Actually, Douglas, the basis for your argument is absolutely false. In fact, only a tiny percentage of appeals are based on what the courts call "ineffective counsel" (and that's the proper term of art, not "incompetent counsel"). A claim of ineffective counsel is exceedingly hard to sustain on appeal, and most appellate counsel won't even bother advancing the argument unless the allegedly ineffective conduct is incontrovertibly egregious. And even in the tiny number of cases where the argument is advanced, the overwhelming majority of decisions reject it. So if your point is that appointing counsel is fruitless because it only begets more litigation — well, that's simply dead wrong and has no basis in fact.

ChrisAugust 12, 2008 10:38 EST

The topic of “ineffective” or “incompetent” counsel is an interesting one. I have been fighting a battle with the Canadian legal establishment that began, over eight years ago, with conduct that was much worse than merely ineffective or incompetent. My sole complaint to the B.C. Law Society elicited the bizarre response that the lawyer in question had no obligations to me whatsoever.

I have since been, of necessity, self-represented through a series of actions that have resulted in five tribunal decisions and four Superior Court judgments (the first of which was, crucially, in my favour). The legal issues now being addressed in tort are not the result of the facts of the original case. They result from my discovery that all of the previous litigation depended on statutory language that had never been debated or passed by the legislature. It is on the books (and still being used) because of a surreptitious and illegal “amendment” that could not possibly have been made without the complicity of legal establishment. For bringing this case forward, I have been deemed by a Supreme Court judge “misguided” or worse. I am appealing that outcome and will apply for leave to the Supreme Court of Canada if necessary.

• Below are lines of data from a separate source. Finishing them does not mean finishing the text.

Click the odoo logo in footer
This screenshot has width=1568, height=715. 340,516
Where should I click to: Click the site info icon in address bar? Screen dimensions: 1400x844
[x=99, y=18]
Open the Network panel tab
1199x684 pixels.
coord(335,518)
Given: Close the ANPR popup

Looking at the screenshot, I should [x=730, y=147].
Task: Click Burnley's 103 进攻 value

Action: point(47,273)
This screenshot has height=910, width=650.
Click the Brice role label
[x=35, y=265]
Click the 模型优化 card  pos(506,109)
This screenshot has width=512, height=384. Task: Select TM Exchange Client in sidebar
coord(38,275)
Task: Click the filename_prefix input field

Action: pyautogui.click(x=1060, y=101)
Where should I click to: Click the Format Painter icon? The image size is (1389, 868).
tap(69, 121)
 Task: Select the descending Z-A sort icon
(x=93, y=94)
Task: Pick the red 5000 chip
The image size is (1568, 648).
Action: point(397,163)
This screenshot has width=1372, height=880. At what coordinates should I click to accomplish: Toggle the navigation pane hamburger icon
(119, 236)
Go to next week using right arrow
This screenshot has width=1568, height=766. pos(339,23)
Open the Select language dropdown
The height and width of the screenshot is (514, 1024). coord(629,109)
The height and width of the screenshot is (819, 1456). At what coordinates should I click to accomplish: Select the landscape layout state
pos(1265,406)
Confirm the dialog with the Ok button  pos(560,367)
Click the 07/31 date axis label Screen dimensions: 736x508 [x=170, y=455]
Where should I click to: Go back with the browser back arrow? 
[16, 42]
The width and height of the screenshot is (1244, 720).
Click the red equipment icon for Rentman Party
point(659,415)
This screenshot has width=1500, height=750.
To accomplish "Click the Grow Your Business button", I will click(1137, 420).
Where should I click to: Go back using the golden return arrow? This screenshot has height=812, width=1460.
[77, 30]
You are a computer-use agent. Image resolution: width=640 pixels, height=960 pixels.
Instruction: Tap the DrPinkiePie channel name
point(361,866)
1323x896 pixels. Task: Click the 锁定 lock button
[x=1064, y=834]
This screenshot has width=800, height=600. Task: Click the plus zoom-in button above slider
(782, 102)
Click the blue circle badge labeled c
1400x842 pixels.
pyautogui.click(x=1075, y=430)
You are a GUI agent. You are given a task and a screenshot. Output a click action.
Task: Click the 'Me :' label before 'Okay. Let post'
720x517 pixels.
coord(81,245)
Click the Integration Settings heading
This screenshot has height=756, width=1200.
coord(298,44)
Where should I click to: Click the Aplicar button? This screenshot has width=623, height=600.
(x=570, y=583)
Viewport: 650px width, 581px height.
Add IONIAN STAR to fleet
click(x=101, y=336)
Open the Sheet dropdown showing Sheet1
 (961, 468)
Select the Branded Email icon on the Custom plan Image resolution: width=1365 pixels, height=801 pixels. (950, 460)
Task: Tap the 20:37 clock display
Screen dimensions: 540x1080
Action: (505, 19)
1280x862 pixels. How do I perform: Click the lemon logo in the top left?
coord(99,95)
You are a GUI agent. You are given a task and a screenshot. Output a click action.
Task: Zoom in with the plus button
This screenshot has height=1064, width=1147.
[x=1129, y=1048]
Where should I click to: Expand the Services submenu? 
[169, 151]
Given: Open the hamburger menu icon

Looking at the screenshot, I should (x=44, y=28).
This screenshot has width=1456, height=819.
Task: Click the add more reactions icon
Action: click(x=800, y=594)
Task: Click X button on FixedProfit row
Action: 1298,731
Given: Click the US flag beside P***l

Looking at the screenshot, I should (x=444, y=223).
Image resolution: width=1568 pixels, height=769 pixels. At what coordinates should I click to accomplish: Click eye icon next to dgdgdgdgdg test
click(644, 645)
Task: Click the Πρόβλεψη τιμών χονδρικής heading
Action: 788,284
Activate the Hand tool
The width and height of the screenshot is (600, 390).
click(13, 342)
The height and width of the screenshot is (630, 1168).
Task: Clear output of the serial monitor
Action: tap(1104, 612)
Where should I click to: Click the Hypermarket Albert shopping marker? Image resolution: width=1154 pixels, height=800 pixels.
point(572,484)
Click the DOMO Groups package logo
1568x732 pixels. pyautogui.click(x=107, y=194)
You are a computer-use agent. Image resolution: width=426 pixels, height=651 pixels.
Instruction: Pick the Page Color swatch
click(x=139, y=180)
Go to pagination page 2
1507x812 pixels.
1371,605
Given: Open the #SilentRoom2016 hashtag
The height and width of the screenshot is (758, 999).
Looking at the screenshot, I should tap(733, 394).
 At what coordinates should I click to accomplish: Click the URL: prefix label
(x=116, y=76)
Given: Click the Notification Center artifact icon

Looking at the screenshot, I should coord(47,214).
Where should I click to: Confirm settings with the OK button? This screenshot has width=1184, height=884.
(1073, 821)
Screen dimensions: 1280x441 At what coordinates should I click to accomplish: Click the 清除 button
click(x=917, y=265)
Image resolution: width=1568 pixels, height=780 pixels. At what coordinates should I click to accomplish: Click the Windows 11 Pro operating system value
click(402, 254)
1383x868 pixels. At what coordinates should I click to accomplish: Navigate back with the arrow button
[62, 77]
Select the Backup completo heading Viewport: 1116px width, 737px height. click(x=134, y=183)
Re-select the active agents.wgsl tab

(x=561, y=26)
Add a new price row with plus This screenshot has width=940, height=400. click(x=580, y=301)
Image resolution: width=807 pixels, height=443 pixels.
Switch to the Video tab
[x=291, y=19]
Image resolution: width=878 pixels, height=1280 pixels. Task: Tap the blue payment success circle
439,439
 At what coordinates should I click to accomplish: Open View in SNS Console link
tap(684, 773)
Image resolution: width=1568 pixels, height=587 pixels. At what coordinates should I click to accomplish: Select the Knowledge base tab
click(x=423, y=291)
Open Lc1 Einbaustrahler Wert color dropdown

Lack of competence in the legal profession is a pervasive problem. More consequential though is a lack of integrity: a lack of respect for the fundamental principles of justice, including the Rule of Law itself.

AnonymousAugust 20, 2008 09:37 EST

Universal Justice exists- but it costs money.
American Public Defenders are State Employees.
Conflict of interests occur when disputes arise
between citizens and the State. When push comes
to shove, Public Defenders protect their employer,
not their client. Do Canadians want to be American?

Francesco SinibaldiAugust 23, 2008 12:37 EST

The sensibility of a fallen desire.

The long vigils
of the night fall
on the ground
with a fine
sensibility, and
even that sunshine
invites me to cry
near the sound
of a finger: I dream
you my dear,
I remember your

Francesco Sinibaldi

AnonymousSeptember 20, 2008 17:53 EST

The article on ULC poses several interesting questions, but the inflation of numbers to justify the position are a little disconcerting. It's stated that a 3-day trial averages $60,000. If you allow for $10,000 in disbursments, that is still 200 hours charged at $300 an hour (which you can find many capable lawyers that charge less). I have heard a weeklong trial averages $30,000 from counsel I know.

Second, carry insurance, you will not have to fight the mailman who slipped on your walk if you have homeowner's insurance (it's also not the mailman suing you, but his insurance).

For avoiding costs in family law, get a prenup, don't have children, and behave like rational adult people not squabbling morons who want to spend $5000 bickering over a $2000 dining room suite.